I think of them often, I confide to them my secret fears about the state of my health, I try to imagine how they lived out their last hours, and I feel like weeping, and hiding in order to weep more freely. But then I’m afraid I won’t be able to stop.

So I, too, lived for a time in the Davarovsk ghetto. Probably until it was liquidated. My adoptive parents explained this to me; they knew much more about my early days than the old man I had met at the Yiddish theater; he had been deported in the penultimate convoy. That’s how my real name was revealed to me: Wasserman. I wish I could put it on my parents’ tomb in heaven.

But how was I saved? Oddly enough, I don’t owe my survival to a powerful lord or a dedicated humanist, nourished on moral principles, but to the innocent and sublime soul of an illiterate peasant woman, a decent, humble Christian from a humble nearby village who took care of me when I was born and helped my mother with the housework. Maria. Gentle Maria. That’s what they called her in my house, as I later learned. From then on she, too, would not leave my thoughts. Was there a way for me to summon a recollection of her? Some psychologists would claim that she is still buried in my unconscious; if they’re right, I’d like to find a way into it; perhaps I’d discover the traces she left there. Maria’s age? One elderly survivor describes her as svelte and youthful; another younger one says she was short and old. Did she have a family? Yes, of course. But she never spoke about them. It seems that she sent all her earnings
to her parents. Devout? She often crossed herself. Even to bless me? No doubt. She went to church on Sundays. Taciturn, not very talkative. Sweet and, above all, honest. And loyal. Courageous in the face of danger? Let’s say intrepid, resolute.

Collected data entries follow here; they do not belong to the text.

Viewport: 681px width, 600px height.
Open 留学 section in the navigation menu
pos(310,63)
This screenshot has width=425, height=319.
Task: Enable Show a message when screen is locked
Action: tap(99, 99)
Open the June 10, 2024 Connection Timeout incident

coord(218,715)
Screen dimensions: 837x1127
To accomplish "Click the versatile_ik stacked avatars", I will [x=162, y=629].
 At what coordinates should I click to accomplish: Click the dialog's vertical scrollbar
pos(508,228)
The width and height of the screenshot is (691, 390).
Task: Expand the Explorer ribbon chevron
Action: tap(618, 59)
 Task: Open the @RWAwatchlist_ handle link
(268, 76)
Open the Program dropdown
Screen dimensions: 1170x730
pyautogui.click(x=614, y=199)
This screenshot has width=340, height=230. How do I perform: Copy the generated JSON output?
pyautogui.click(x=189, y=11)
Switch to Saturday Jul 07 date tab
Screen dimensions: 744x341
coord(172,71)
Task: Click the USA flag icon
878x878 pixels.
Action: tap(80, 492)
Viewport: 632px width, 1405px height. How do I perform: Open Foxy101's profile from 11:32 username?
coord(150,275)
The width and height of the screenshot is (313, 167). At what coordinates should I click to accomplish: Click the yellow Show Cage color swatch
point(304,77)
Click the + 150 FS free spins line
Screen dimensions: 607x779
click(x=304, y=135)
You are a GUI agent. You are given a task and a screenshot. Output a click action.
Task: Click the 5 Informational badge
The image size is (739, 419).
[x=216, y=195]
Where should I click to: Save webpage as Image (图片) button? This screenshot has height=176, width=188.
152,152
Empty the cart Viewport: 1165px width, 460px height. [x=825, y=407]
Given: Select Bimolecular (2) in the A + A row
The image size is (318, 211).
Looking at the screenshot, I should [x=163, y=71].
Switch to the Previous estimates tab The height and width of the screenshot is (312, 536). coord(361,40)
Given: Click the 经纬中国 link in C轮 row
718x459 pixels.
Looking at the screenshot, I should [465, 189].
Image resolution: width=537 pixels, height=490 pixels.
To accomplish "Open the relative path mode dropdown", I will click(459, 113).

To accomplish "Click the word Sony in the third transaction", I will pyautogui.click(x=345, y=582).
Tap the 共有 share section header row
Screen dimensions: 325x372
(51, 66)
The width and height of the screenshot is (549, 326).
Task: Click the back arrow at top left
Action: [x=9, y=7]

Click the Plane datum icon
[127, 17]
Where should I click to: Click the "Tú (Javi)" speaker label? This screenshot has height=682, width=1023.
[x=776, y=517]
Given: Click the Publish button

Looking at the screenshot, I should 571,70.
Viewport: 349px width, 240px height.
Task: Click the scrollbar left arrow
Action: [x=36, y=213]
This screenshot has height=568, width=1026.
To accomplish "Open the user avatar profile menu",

It was her idea to separate me from my parents. One night, a few days before the deportation, she succeeded in entering the ghetto and came to see her former employers. She offered to protect our house, if necessary, from robbers and vultures. They gave her permission. They trusted her. She then made a more surprising suggestion: that they entrust me, their baby, to her. Did she have an inkling of what would eventually happen to them? In our little community, though there were frightening rumors going around, no one knew. But she thought I might get sick from a long trip to an unknown destination, for as it was I was excitable, sensitive to the cold, and frail. She swore on her own life and on Christ’s that she would watch over me and look after me. They would get me back, safe and sound, as soon as they returned.

Did they have a long discussion? Doubtless it was difficult and painful. Did my mother cry? Maybe. I imagine she did. Was my father the first to give in? There’s no way of knowing. But Maria’s logical reasoning and tenderness won the day.

Maria took me home to her village and introduced me as her own son, though she wasn’t married. Hence, I was suddenly illegitimate. The father was said to be a drunken soldier
who subjected her to horrendous physical abuse one night before leaving for the front. Did I suffer from losing my mother’s warmth and my father’s love? I really don’t know. Nor do I know whether Maria’s parents were brutal in their treatment of her or me. Did they punish me for the “shame” she had brought on their family? Everything I later learned about them filled me with bitterness and outrage. Maria was as magnificently kind and tender as her parents were ill-tempered, morbid, and cruel. They saw me as an intruder.